Articles Posted in Arbitration Clauses / Contracts

In a recent HCLA case, the Court of Appeals affirmed the trial court’s denial of defendant’s motion to compel arbitration, agreeing that the arbitration agreement was an unenforceable contract of adhesion.

In Stancil v. Dominion Crossville, LLC, No. E2021-01378-COA-R3-CV (Tenn. Ct. App. July 29, 2022), plaintiff filed an HCLA claim on behalf of her mother (who died while this litigation was pending) based on the care she received at defendant nursing home. At the time of the mother’s admission to the nursing home, she had dementia, so plaintiff signed the admission documents on her behalf as her durable general power of attorney and durable power of attorney for health care.

After plaintiff filed this suit, defendant filed a motion to compel arbitration based on an arbitration provision in the admission contract. Considering the evidence presented, the trial court denied the motion, and the Court of Appeals affirmed this denial.

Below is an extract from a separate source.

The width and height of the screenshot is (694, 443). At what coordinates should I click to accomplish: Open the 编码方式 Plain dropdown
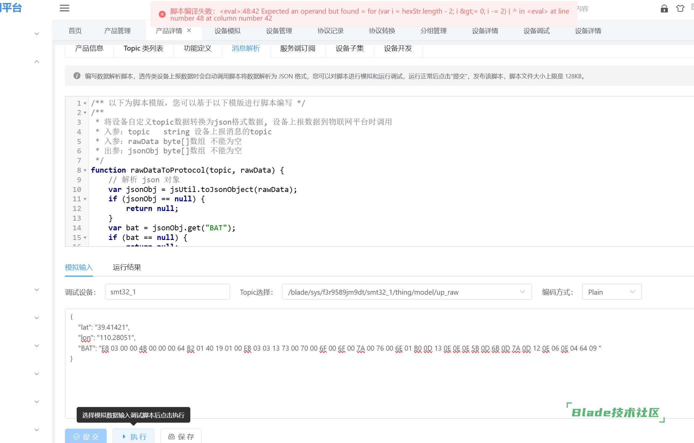coord(611,292)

Where the person who executed an arbitration agreement in connection with decedent’s admission to a nursing home had a power of attorney for decedent, but that power of attorney did not mention the ability to make health care decisions, the arbitration agreement was unenforceable. Further, decedent’s wrongful death beneficiaries would not have been bound by the arbitration agreement even if it were enforceable.

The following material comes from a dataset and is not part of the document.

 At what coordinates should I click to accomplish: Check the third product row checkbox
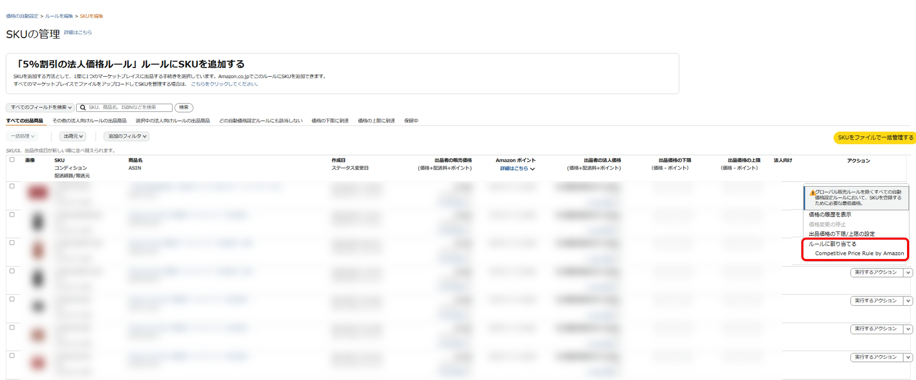12,243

In Williams v. Smyrna Residential, LLC, No. M2021-00927-COA-R3-CV (Tenn. Ct. App. April 8 2022), plaintiff was the son of decedent, who died while he was a resident at defendant assisted living center. Plaintiff filed this wrongful death action on behalf of decedent’s wrongful death beneficiaries. In response to the complaint, defendant filed a motion to compel arbitration. According to defendant, decedent’s daughter had executed an arbitration agreement on decedent’s behalf when decedent was admitted to the facility. At the time, the daughter was the named attorney-in-fact in decedent’s durable power of attorney (POA). Plaintiff argued that the arbitration agreement was not enforceable because the POA did not mention the authority to make health care decisions, and the trial court agreed, denying the motion to compel arbitration. On appeal, this ruling was affirmed.